For designers, working on a brand is a different prospect to inventing an original toy or game. What should inventors new to working with brands know about what makes for great licensed toys?
A thorough understanding of a brand is absolutely key. When working with a new licensee on a property, as well as sharing the style guide and creative assets with designers, we take them through the brand presentation and encourage them to get to know it as well as they can. If it is a movie or tv show, watch it; if it is a book, read it, or if it is a gaming brand, play it! It’s the best way to get under the skin of a brand and see it from a fan’s perspective. From doing this, a certain detail can spark a great idea. This really does ensure that the product development is true to the property.

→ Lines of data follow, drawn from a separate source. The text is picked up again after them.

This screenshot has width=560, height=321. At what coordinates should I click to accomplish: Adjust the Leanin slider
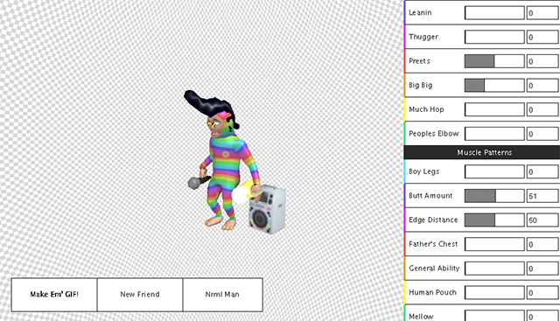pyautogui.click(x=494, y=13)
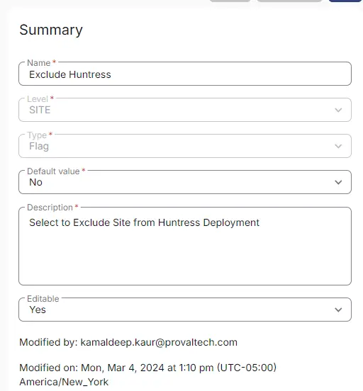Open the Default value dropdown showing No
Viewport: 363px width, 391px height.
(185, 182)
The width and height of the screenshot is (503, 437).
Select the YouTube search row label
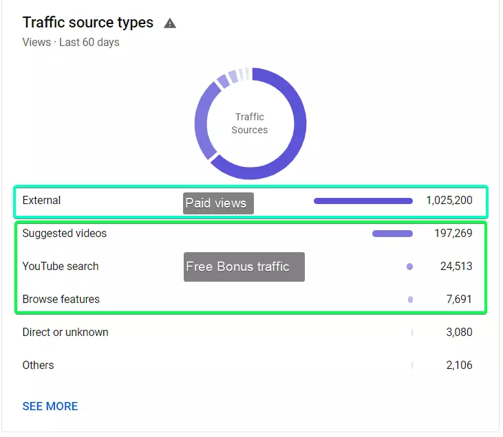click(x=61, y=267)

Should toy and game companies think about licensing their brands out more than they do?
Toys and games are brands that consumers hold in huge affection, and where appropriate they offer a fantastic opportunity for licensing. Some of the largest licensing programmes for children in the past decade have come from toy brands, and more specifically collectibles.

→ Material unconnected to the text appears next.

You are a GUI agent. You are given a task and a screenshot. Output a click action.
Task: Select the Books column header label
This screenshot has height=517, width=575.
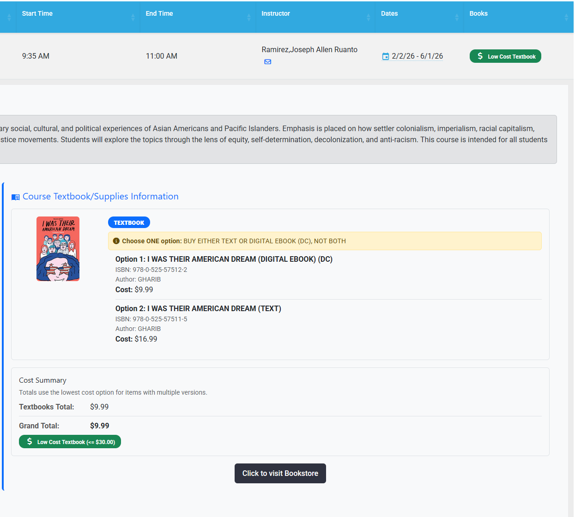click(x=478, y=13)
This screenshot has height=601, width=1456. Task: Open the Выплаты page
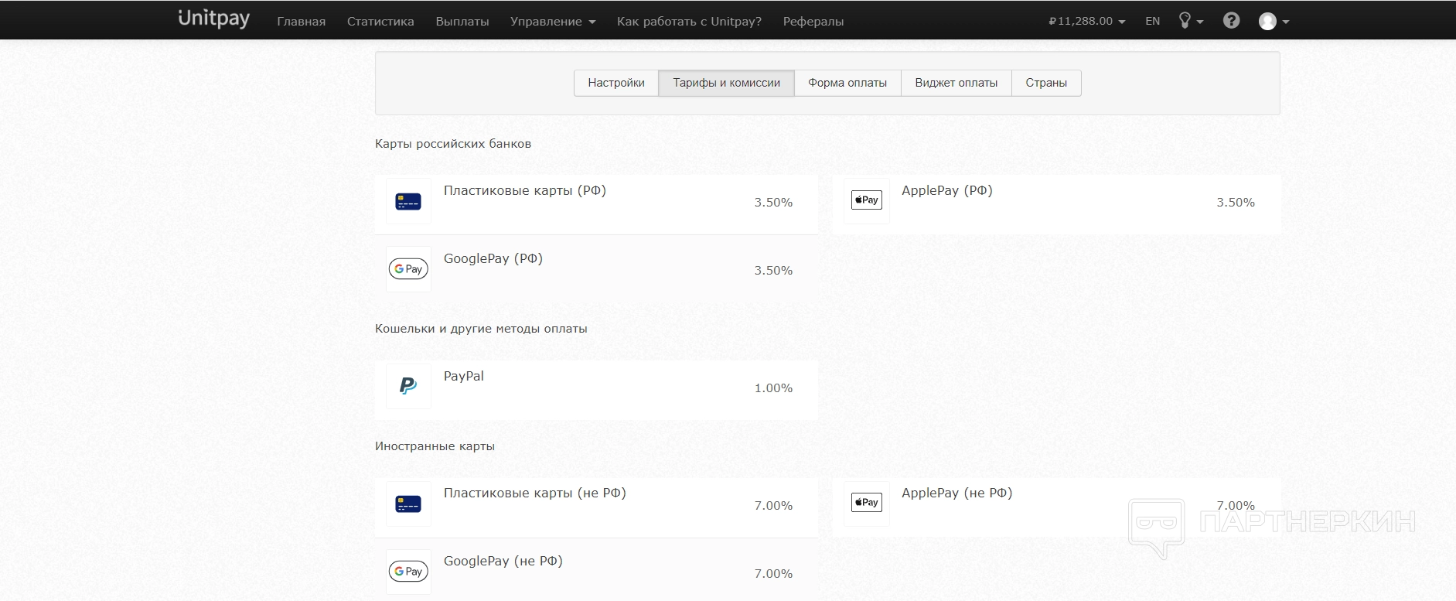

At Bulldog, we manage the UK licensing programme for Shopkins, which paved the way for the huge growth of this category, and was the largest property in the UK for girls for three consecutive years. A collectible series of anthropomorphised characters from Moose, the collectible saw huge sales from launch and from that we were able to build a cross-category programme of over 40 licensees.

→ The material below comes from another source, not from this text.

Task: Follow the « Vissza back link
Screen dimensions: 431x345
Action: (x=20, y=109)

Vicky Hill, Bulldog Licensing
The other opportunity for toy and game companies is licensing their “back catalogue” for adults. Nostalgia is a key trend, and there is a great opportunity to license the brands people grew up with, targeting adults, on to categories such as gifting, stationery, apparel and more.

Is there a TV or film that isn’t licensed that you think would make a great board game/toy line?
I think a Home Alone board game would be a Christmas family favourite, and something an inventor could have a lot of fun with!

What are some key trends in licensing that inventors or designers should take note of?
Publishing properties, particularly those with heritage, are increasingly moving into licensing with some great results. Coming from this area, they naturally have a lot of potential to translate a rich story into a great game concept. These often tend to have good parental approval.

Sustainability is also a key area of discussion with all parties involved looking for ways to be more sustainable, so this should be considered in design of all products.